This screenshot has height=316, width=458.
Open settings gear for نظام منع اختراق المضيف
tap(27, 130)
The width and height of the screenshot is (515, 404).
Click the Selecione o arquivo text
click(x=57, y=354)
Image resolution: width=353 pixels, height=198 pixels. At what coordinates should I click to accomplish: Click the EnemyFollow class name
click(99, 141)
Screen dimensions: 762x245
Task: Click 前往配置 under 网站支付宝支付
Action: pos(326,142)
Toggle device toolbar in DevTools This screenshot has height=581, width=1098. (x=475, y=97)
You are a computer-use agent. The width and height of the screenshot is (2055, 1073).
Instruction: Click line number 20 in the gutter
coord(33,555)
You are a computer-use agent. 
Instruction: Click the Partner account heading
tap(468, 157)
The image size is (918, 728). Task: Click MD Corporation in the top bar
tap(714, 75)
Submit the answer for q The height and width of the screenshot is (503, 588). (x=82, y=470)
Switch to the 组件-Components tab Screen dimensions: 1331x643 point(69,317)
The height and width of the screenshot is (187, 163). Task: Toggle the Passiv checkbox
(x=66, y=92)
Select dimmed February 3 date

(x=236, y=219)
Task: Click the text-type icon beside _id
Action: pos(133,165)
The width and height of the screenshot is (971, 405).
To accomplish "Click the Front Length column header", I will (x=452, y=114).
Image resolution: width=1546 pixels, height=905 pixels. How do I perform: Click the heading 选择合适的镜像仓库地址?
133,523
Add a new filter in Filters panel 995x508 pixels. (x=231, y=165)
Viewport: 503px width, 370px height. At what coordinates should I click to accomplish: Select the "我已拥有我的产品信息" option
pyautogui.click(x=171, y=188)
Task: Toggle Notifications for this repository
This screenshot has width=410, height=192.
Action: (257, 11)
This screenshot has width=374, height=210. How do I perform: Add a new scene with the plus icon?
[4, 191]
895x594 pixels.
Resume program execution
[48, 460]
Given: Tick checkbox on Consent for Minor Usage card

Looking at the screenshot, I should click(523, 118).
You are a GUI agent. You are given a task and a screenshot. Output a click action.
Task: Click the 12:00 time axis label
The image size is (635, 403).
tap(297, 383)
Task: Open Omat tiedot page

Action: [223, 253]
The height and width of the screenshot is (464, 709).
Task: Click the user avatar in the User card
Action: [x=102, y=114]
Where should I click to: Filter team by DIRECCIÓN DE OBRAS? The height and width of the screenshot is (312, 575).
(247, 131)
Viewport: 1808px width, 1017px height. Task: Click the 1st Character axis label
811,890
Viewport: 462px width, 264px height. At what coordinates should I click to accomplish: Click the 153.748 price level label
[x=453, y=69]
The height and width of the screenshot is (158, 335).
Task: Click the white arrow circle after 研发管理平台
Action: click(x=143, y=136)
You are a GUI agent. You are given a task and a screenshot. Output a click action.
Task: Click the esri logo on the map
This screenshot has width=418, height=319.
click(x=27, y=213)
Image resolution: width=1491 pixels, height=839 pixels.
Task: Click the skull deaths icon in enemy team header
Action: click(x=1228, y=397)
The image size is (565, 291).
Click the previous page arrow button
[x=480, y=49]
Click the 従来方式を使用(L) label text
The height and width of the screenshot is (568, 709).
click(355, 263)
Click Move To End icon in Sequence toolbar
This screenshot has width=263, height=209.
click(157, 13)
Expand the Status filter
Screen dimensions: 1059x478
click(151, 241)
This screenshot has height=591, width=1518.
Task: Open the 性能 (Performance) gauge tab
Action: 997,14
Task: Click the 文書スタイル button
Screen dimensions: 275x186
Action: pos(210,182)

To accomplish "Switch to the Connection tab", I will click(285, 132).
********
* **Problem**
Retype all of the entries above without changing a single character.

* **Solution to this problem**
This screenshot has height=316, width=458.
Open settings gear for نظام منع اختراق المضيف
tap(27, 130)
The width and height of the screenshot is (515, 404).
Click the Selecione o arquivo text
click(x=57, y=354)
Image resolution: width=353 pixels, height=198 pixels. At what coordinates should I click to accomplish: Click the EnemyFollow class name
click(99, 141)
Screen dimensions: 762x245
Task: Click 前往配置 under 网站支付宝支付
Action: pos(326,142)
Toggle device toolbar in DevTools This screenshot has height=581, width=1098. (x=475, y=97)
You are a computer-use agent. The width and height of the screenshot is (2055, 1073).
Instruction: Click line number 20 in the gutter
coord(33,555)
You are a computer-use agent. 
Instruction: Click the Partner account heading
tap(468, 157)
The image size is (918, 728). Task: Click MD Corporation in the top bar
tap(714, 75)
Submit the answer for q The height and width of the screenshot is (503, 588). (x=82, y=470)
Switch to the 组件-Components tab Screen dimensions: 1331x643 point(69,317)
The height and width of the screenshot is (187, 163). Task: Toggle the Passiv checkbox
(x=66, y=92)
Select dimmed February 3 date

(x=236, y=219)
Task: Click the text-type icon beside _id
Action: pos(133,165)
The width and height of the screenshot is (971, 405).
To accomplish "Click the Front Length column header", I will (x=452, y=114).
Image resolution: width=1546 pixels, height=905 pixels. How do I perform: Click the heading 选择合适的镜像仓库地址?
133,523
Add a new filter in Filters panel 995x508 pixels. (x=231, y=165)
Viewport: 503px width, 370px height. At what coordinates should I click to accomplish: Select the "我已拥有我的产品信息" option
pyautogui.click(x=171, y=188)
Task: Toggle Notifications for this repository
This screenshot has width=410, height=192.
Action: (257, 11)
This screenshot has width=374, height=210. How do I perform: Add a new scene with the plus icon?
[4, 191]
895x594 pixels.
Resume program execution
[48, 460]
Given: Tick checkbox on Consent for Minor Usage card

Looking at the screenshot, I should click(523, 118).
You are a GUI agent. You are given a task and a screenshot. Output a click action.
Task: Click the 12:00 time axis label
The image size is (635, 403).
tap(297, 383)
Task: Open Omat tiedot page

Action: [223, 253]
The height and width of the screenshot is (464, 709).
Task: Click the user avatar in the User card
Action: [x=102, y=114]
Where should I click to: Filter team by DIRECCIÓN DE OBRAS? The height and width of the screenshot is (312, 575).
(247, 131)
Viewport: 1808px width, 1017px height. Task: Click the 1st Character axis label
811,890
Viewport: 462px width, 264px height. At what coordinates should I click to accomplish: Click the 153.748 price level label
[x=453, y=69]
The height and width of the screenshot is (158, 335).
Task: Click the white arrow circle after 研发管理平台
Action: click(x=143, y=136)
You are a GUI agent. You are given a task and a screenshot. Output a click action.
Task: Click the esri logo on the map
This screenshot has width=418, height=319.
click(x=27, y=213)
Image resolution: width=1491 pixels, height=839 pixels.
Task: Click the skull deaths icon in enemy team header
Action: click(x=1228, y=397)
The image size is (565, 291).
Click the previous page arrow button
[x=480, y=49]
Click the 従来方式を使用(L) label text
The height and width of the screenshot is (568, 709).
click(355, 263)
Click Move To End icon in Sequence toolbar
This screenshot has width=263, height=209.
click(157, 13)
Expand the Status filter
Screen dimensions: 1059x478
click(151, 241)
This screenshot has height=591, width=1518.
Task: Open the 性能 (Performance) gauge tab
Action: 997,14
Task: Click the 文書スタイル button
Screen dimensions: 275x186
Action: pos(210,182)

To accomplish "Switch to the Connection tab", I will click(285, 132).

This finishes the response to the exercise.